**Goal 1**
Copy everything in the Guix channel setup instructions from "The Chameleon packages" down to "(name 'guix-hpc-non-free)".

**Excerpt provided**
▼▼▼

The Chameleon packages are not official Guix packages. It is then
  necessary to add a channel to get additional packages.  Create a
  ~/.config/guix/channels.scm file with the following snippet:
(cons (channel
    (name 'guix-hpc-non-free)
    (url "https://gitlab.inria.fr/guix-hpc/guix-hpc-non-free.git"))
  %default-channels)

Update guix package definition
guix pull

Update new guix in the path
PATH="$HOME/.config/guix/current/bin${PATH:+:}$PATH"
hash guix

For further shell sessions, add this to the ~/.bash_profile file
export PATH="$HOME/.config/guix/current/bin${PATH:+:}$PATH"
export GUIX_LOCPATH="$HOME/.guix-profile/lib/locale"

Chameleon packages are now available
guix search ^chameleon

Refer to the official documentation of Guix to learn the basic
  commands.

▲▲▲

**Data for this task**
▼▼▼

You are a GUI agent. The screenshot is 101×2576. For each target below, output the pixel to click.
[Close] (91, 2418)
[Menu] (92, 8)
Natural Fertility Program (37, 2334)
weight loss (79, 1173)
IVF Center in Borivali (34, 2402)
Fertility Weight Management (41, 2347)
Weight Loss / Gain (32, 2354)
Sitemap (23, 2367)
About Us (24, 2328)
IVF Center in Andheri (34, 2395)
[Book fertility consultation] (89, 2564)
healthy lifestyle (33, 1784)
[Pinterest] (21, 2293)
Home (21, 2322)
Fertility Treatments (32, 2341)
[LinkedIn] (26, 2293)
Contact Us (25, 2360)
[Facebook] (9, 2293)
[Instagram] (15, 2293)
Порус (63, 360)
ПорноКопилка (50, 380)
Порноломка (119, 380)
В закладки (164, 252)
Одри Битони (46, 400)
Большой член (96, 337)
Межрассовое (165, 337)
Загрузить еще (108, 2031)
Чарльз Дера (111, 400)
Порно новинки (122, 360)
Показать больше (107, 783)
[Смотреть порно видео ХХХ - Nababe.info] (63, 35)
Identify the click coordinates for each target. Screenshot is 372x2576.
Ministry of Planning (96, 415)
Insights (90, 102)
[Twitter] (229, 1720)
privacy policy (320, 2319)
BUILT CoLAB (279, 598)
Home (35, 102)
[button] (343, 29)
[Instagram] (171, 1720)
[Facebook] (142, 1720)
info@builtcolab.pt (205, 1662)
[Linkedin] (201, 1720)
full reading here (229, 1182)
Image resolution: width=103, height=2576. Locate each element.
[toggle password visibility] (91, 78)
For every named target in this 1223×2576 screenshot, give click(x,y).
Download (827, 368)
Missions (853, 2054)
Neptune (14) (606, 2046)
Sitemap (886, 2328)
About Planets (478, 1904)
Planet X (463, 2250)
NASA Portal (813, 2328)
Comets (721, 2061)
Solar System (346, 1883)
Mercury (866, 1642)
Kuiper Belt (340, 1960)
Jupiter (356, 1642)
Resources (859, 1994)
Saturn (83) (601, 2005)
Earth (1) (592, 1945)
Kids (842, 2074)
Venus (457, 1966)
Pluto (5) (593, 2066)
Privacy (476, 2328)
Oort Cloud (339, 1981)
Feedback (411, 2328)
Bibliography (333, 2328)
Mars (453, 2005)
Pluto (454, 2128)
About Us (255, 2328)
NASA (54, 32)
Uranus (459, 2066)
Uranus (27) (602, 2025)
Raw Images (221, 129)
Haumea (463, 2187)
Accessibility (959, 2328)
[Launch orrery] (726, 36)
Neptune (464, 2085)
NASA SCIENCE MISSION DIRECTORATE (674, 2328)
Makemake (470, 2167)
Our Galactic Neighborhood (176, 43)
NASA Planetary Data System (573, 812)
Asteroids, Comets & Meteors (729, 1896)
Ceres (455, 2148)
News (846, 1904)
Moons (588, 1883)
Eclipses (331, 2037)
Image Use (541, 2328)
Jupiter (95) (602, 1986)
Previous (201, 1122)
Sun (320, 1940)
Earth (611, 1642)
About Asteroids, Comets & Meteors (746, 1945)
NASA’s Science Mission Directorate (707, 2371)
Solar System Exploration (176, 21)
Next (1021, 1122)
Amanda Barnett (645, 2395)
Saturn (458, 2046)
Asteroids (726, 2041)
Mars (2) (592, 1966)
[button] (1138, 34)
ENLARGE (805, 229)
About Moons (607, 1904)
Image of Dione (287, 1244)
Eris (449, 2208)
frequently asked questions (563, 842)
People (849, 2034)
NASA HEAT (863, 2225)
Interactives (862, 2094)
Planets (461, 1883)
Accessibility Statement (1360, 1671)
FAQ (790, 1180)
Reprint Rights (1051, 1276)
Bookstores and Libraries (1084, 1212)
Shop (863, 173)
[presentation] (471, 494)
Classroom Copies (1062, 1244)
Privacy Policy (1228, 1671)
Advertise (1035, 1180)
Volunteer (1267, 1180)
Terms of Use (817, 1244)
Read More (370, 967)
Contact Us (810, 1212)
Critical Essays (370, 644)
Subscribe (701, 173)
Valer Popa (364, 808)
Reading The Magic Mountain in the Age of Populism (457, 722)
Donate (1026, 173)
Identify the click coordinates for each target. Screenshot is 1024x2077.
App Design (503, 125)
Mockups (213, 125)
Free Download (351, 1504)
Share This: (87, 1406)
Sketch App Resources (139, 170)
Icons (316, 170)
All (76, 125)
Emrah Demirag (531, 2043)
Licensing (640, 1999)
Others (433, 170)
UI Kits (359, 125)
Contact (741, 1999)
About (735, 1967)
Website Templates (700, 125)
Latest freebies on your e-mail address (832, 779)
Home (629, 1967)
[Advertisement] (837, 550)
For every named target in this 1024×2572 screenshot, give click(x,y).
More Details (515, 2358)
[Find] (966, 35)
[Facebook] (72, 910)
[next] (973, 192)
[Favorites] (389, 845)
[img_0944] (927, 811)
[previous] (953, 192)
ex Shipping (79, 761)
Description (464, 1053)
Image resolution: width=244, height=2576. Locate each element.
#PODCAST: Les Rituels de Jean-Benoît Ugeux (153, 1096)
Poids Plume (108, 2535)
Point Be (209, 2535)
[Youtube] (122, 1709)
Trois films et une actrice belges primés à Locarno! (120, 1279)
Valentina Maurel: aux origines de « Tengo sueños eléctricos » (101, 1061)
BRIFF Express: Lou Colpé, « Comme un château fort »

▲▲▲

**Goal 2**
Turn the records, from the line containing "Mars (453, 2005)" down to the line containing "Critical Essays (370, 644)", both included, into a numbered list with blank lines left out.

**Answer 1**
The Chameleon packages are not official Guix packages. It is then
  necessary to add a channel to get additional packages.  Create a
  ~/.config/guix/channels.scm file with the following snippet:
(cons (channel
    (name 'guix-hpc-non-free)

**Answer 2**
1. Mars (453, 2005)
2. Pluto (454, 2128)
3. About Us (255, 2328)
4. NASA (54, 32)
5. Uranus (459, 2066)
6. Uranus (27) (602, 2025)
7. Raw Images (221, 129)
8. Haumea (463, 2187)
9. Accessibility (959, 2328)
10. [Launch orrery] (726, 36)
11. Neptune (464, 2085)
12. NASA SCIENCE MISSION DIRECTORATE (674, 2328)
13. Makemake (470, 2167)
14. Our Galactic Neighborhood (176, 43)
15. NASA Planetary Data System (573, 812)
16. Asteroids, Comets & Meteors (729, 1896)
17. Ceres (455, 2148)
18. News (846, 1904)
19. Moons (588, 1883)
20. Eclipses (331, 2037)
21. Image Use (541, 2328)
22. Jupiter (95) (602, 1986)
23. Previous (201, 1122)
24. Sun (320, 1940)
25. Earth (611, 1642)
26. About Asteroids, Comets & Meteors (746, 1945)
27. NASA’s Science Mission Directorate (707, 2371)
28. Solar System Exploration (176, 21)
29. Next (1021, 1122)
30. Amanda Barnett (645, 2395)
31. Saturn (458, 2046)
32. Asteroids (726, 2041)
33. Mars (2) (592, 1966)
34. [button] (1138, 34)
35. ENLARGE (805, 229)
36. About Moons (607, 1904)
37. Image of Dione (287, 1244)
38. Eris (449, 2208)
39. frequently asked questions (563, 842)
40. People (849, 2034)
41. NASA HEAT (863, 2225)
42. Interactives (862, 2094)
43. Planets (461, 1883)
44. Accessibility Statement (1360, 1671)
45. FAQ (790, 1180)
46. Reprint Rights (1051, 1276)
47. Bookstores and Libraries (1084, 1212)
48. Shop (863, 173)
49. [presentation] (471, 494)
50. Classroom Copies (1062, 1244)
51. Privacy Policy (1228, 1671)
52. Advertise (1035, 1180)
53. Volunteer (1267, 1180)
54. Terms of Use (817, 1244)
55. Read More (370, 967)
56. Contact Us (810, 1212)
57. Critical Essays (370, 644)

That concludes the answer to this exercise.